**Texto fuente**
____

Este verano, OpenAI presentó ChatGPT 5 con la parafernalia habitual en estos casos. A los pocos días, los usuarios se quejaron por su cambio brusco en la forma de tratar a los internautas respecto a la versión anterior. Donde antes había complacencia y afán por pelotear al usuario, ahora de pronto había frialdad y tono distante. Las protestas fueron tan intensas y tan numerosas que la compañía tuvo que recuperar la versión anterior, para ofrecérsela a los más nostálgicos de una IA que siempre les diera la razón, y poco después anunció un nuevo desarrollo para que ChatGPT 5 fuera más simpática y complaciente. Muchos descubrimos entonces que hay personas que consideran a la IA su amiga, incluso que hacen terapia con ella.

____

**Datos brutos**
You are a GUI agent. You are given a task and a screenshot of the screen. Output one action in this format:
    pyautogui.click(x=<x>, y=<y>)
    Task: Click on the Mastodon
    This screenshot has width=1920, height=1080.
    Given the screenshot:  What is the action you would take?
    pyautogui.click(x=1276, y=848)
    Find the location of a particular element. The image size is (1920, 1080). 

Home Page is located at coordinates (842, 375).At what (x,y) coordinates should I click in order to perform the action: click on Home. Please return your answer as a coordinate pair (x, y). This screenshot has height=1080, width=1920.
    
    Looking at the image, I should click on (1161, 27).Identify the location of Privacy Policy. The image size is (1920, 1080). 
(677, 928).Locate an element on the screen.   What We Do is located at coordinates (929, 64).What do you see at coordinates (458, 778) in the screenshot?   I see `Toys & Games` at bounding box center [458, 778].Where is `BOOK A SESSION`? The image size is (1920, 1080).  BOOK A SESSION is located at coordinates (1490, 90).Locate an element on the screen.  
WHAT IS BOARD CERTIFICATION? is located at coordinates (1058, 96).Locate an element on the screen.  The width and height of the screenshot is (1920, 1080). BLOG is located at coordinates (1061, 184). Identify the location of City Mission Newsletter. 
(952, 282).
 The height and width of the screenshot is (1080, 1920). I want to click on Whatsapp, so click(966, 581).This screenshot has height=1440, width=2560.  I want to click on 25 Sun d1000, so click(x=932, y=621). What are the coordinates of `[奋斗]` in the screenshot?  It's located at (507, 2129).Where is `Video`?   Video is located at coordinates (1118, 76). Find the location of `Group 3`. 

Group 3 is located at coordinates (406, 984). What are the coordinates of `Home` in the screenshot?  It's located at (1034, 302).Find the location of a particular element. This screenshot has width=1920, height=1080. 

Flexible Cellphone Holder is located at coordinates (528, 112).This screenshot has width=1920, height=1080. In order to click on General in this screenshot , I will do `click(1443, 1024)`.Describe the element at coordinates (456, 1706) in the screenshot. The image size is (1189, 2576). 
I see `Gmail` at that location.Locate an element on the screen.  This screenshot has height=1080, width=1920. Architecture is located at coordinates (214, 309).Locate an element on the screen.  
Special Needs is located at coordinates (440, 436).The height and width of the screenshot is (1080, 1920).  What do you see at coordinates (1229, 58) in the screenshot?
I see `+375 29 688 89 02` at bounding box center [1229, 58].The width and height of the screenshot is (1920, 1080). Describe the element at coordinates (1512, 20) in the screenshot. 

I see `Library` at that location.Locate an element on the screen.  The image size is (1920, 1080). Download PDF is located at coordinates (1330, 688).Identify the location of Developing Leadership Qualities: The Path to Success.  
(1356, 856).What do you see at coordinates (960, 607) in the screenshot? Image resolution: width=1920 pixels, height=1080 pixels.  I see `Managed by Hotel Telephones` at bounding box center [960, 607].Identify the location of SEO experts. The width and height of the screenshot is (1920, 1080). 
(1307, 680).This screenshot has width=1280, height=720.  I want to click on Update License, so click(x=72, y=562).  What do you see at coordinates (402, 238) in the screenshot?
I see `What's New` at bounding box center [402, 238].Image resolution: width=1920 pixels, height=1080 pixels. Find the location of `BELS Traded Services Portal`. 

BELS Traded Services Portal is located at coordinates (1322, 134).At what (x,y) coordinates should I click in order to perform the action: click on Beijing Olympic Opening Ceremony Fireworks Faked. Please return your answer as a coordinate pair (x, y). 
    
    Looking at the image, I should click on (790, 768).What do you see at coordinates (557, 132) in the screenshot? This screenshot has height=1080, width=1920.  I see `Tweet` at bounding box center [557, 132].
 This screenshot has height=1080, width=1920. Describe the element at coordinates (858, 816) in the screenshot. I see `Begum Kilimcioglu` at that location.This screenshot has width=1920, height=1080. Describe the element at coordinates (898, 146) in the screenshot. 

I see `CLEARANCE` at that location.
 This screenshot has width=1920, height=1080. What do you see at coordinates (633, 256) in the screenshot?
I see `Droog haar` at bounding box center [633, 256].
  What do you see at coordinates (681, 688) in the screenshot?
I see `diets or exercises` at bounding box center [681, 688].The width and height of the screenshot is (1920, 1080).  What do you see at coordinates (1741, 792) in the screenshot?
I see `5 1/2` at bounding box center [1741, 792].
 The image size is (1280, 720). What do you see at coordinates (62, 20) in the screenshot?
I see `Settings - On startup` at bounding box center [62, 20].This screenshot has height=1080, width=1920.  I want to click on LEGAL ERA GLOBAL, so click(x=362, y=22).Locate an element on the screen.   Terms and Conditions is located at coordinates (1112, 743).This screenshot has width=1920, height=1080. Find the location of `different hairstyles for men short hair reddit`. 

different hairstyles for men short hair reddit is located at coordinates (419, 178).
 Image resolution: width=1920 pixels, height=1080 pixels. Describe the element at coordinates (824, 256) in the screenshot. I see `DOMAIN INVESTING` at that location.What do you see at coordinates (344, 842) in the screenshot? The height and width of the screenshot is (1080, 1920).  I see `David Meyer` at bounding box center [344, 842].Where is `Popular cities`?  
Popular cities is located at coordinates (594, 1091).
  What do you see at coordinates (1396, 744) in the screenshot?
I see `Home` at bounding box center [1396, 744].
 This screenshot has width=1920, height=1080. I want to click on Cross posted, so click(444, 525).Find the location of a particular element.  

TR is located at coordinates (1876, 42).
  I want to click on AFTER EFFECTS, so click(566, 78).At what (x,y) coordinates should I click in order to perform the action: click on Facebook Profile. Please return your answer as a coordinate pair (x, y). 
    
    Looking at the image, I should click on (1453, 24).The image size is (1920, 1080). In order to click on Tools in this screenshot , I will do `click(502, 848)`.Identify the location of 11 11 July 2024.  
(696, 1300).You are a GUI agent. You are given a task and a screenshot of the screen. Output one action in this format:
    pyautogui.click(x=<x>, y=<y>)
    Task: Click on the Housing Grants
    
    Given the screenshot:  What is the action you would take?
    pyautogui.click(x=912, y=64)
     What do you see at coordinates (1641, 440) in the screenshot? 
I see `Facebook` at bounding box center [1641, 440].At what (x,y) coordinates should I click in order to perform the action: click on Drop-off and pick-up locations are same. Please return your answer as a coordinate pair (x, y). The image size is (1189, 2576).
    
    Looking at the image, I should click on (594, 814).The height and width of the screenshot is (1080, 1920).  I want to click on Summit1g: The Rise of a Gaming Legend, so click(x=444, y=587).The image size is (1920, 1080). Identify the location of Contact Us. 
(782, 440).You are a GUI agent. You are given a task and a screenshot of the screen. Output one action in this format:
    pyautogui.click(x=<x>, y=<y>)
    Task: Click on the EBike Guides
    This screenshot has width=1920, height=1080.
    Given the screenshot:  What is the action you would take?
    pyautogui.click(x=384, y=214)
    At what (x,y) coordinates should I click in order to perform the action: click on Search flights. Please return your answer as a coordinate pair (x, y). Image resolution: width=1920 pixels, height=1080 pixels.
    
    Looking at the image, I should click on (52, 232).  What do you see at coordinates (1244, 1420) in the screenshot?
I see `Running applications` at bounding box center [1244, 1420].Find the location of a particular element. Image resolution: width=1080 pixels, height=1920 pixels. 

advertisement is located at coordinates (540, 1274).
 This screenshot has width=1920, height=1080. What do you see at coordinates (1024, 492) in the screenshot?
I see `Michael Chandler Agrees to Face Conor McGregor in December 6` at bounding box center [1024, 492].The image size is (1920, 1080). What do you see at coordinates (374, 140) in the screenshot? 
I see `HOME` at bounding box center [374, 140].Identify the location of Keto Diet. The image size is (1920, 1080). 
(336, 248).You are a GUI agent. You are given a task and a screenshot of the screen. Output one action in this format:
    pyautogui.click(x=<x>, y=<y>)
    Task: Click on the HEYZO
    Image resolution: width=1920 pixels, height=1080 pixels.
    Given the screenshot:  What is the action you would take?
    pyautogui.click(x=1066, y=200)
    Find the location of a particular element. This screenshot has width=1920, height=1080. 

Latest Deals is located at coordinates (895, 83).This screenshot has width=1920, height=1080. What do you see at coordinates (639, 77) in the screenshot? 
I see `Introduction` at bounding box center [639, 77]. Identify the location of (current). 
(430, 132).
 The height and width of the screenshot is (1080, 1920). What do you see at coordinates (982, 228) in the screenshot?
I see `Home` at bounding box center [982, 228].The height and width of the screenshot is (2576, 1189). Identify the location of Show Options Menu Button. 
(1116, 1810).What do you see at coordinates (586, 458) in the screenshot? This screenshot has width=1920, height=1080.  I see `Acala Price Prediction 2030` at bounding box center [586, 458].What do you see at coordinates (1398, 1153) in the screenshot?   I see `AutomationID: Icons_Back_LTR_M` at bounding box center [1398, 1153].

____

**Tarea 1**
Reescribe todo lo que va desde "Este verano, OpenAI" hasta "terapia con ella." en el texto sobre ChatGPT 5, cambiando "internautas" por "usuarios".
**Tarea 2**
Sigue escribiendo el texto sobre ChatGPT 5 a partir de su última oración.

**Respuesta escrita 1**
Este verano, OpenAI presentó ChatGPT 5 con la parafernalia habitual en estos casos. A los pocos días, los usuarios se quejaron por su cambio brusco en la forma de tratar a los usuarios respecto a la versión anterior. Donde antes había complacencia y afán por pelotear al usuario, ahora de pronto había frialdad y tono distante. Las protestas fueron tan intensas y tan numerosas que la compañía tuvo que recuperar la versión anterior, para ofrecérsela a los más nostálgicos de una IA que siempre les diera la razón, y poco después anunció un nuevo desarrollo para que ChatGPT 5 fuera más simpática y complaciente. Muchos descubrimos entonces que hay personas que consideran a la IA su amiga, incluso que hacen terapia con ella.

**Respuesta escrita 2**
Si hubiéramos leído el párrafo anterior hace unos años, no tantos, pensaríamos que se trata de una novela de ciencia ficción, que siempre ha tenido mucha querencia por fabular sobre la relación entre las personas y las máquinas. Sin embargo, es todo real. Inquietantemente real. Esta intensa relación de muchas personas con la Inteligencia Artificial es real, como lo es que hay denuncias de familias que aseguran que sus hijos consultaron con la IA sus planes suicidas poco antes de poner fin a su vida, y después de que las respuestas no fueran precisamente alentadoras. En un mundo en el que la IA acapara semejante influencia, en el que predominan los discursos de fascinación boba y acrítica por la tecnología, ¿qué papel puede jugar la literatura, ésa que durante tantas décadas ha predicho el futuro y ha reflexionado sobre la sociedad y su rumbo con historias de ciencia ficción? ¿Qué ficción va a poder competir con esta distópica realidad?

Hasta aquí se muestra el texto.